Kim Hall (Rancho Palos Verdes, CA) and Lost Emerald claimed the championship title after winning one round and two second place finishes. This is their first time competing in the 3’3 Amateur-Owner division.
The younger 3’3” Amateur-Owner Hunter division champion was awarded to Josephine Cassens (Santa Monica, CA) and her own Shadowfox. Taking home the reserve champion honors was Milestone and Alyssa Marchington of West Linn, Oregon.
The 3’6” Amateur-Owner Hunter Classic was won by Grand Cru and Hilary Sosne (Portland, OR) who also claimed the younger division’s reserve championship after winning the undersaddle. After winning two of the four jumping rounds, Annika Singh aboard Virginia Z was awarded the championship.
The division champion of the Amateur-Owner 3’6” 36 & Over was Uno Mas and Parris Cozart Collins (Ojai, CA). The duo clinched the championship after winning four of the five classes. After her win in the $5,000 USHJA National Hunter Derby, Jamie Krupnick (Westlake Village, CA) and Conux claimed the reserve championship in the division.
During the final week of competition at the Desert International Horse Park, both the pony riders and amateur-owners have the opportunity to compete in the World Championship Hunter Rider (WCHR) week.

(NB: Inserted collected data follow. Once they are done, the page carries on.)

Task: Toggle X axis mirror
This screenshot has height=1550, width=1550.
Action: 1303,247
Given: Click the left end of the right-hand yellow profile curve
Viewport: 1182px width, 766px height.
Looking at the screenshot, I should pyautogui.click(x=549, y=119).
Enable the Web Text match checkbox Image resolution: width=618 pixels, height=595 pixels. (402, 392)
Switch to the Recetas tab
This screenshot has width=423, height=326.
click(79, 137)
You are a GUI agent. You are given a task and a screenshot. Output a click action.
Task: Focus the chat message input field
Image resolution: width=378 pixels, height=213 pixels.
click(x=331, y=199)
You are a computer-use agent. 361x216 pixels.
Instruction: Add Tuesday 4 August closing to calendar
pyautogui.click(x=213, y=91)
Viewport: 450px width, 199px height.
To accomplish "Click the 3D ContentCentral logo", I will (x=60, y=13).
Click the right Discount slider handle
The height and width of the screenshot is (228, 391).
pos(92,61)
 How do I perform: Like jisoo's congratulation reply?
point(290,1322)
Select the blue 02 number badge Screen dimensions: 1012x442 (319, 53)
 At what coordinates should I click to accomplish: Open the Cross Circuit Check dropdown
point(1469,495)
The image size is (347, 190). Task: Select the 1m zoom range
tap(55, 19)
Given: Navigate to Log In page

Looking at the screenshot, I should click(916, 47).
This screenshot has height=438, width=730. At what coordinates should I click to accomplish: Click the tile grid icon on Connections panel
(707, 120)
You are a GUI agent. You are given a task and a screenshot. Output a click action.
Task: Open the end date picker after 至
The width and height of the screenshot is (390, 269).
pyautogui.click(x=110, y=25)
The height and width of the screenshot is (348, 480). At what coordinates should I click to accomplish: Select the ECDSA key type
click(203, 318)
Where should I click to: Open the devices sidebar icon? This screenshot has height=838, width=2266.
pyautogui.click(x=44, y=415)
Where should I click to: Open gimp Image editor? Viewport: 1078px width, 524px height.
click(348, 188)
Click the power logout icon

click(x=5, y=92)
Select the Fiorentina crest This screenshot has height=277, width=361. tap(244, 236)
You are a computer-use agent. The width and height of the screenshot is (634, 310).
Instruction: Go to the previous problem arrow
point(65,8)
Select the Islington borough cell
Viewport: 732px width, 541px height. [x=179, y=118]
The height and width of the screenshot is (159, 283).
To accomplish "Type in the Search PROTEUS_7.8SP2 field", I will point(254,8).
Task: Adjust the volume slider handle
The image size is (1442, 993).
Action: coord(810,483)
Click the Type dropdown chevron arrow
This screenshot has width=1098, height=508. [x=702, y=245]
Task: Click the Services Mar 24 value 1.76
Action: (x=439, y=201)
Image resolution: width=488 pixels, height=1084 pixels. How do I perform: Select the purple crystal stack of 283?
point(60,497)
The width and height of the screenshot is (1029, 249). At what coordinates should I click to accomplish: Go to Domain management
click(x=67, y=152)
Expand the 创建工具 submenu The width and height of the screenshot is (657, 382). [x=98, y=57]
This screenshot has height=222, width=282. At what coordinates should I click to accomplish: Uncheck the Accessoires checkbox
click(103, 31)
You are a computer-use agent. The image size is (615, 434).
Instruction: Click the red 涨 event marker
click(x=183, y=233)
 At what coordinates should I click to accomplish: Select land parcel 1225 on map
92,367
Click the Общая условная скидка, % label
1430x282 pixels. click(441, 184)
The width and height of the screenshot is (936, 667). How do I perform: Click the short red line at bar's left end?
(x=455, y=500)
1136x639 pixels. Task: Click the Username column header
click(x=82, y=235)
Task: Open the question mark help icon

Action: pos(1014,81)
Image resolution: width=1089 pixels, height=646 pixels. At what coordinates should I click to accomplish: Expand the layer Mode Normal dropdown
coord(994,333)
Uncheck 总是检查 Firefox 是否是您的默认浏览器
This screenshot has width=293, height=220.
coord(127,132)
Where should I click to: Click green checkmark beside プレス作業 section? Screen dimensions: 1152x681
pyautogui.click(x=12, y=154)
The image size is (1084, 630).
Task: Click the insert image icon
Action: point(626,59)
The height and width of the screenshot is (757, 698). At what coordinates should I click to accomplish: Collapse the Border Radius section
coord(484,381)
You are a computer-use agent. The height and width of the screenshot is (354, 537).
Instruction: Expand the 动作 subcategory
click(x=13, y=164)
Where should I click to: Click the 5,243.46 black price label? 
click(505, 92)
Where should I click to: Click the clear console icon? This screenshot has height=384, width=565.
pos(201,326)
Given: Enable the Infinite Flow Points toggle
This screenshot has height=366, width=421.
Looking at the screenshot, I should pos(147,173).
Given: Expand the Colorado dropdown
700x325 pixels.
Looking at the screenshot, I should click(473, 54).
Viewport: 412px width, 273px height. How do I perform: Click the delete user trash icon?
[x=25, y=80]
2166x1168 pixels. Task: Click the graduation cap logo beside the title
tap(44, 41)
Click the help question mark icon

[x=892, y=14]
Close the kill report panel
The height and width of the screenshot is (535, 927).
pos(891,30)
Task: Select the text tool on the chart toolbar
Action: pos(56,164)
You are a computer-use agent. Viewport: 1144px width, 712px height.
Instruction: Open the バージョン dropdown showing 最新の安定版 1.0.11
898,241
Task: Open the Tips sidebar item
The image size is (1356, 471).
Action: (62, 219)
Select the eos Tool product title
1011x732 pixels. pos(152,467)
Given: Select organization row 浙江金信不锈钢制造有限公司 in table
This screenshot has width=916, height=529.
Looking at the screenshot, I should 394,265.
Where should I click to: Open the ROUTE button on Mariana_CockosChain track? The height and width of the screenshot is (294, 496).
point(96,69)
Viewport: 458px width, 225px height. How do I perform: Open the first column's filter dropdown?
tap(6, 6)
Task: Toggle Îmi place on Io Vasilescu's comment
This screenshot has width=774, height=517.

Saturday of Week VIII will feature the $100,000 WCHR West Coast Hunter Spectacular under the lights in the Grand Prix Stadium.
About the Desert International Horse Park
With nearly 1.3 million square feet of competition and riding space, the Desert International Horse Park is one of the largest equestrian facilities in North America. Offering multiple weeks of world-class equestrian competition from October through March, the facility is a destination location for thousands of equestrians, their horses, family and friends for several months annually. Competitors from all over the world travel to Thermal, CA to not only compete but to enjoy everything the desert has to offer.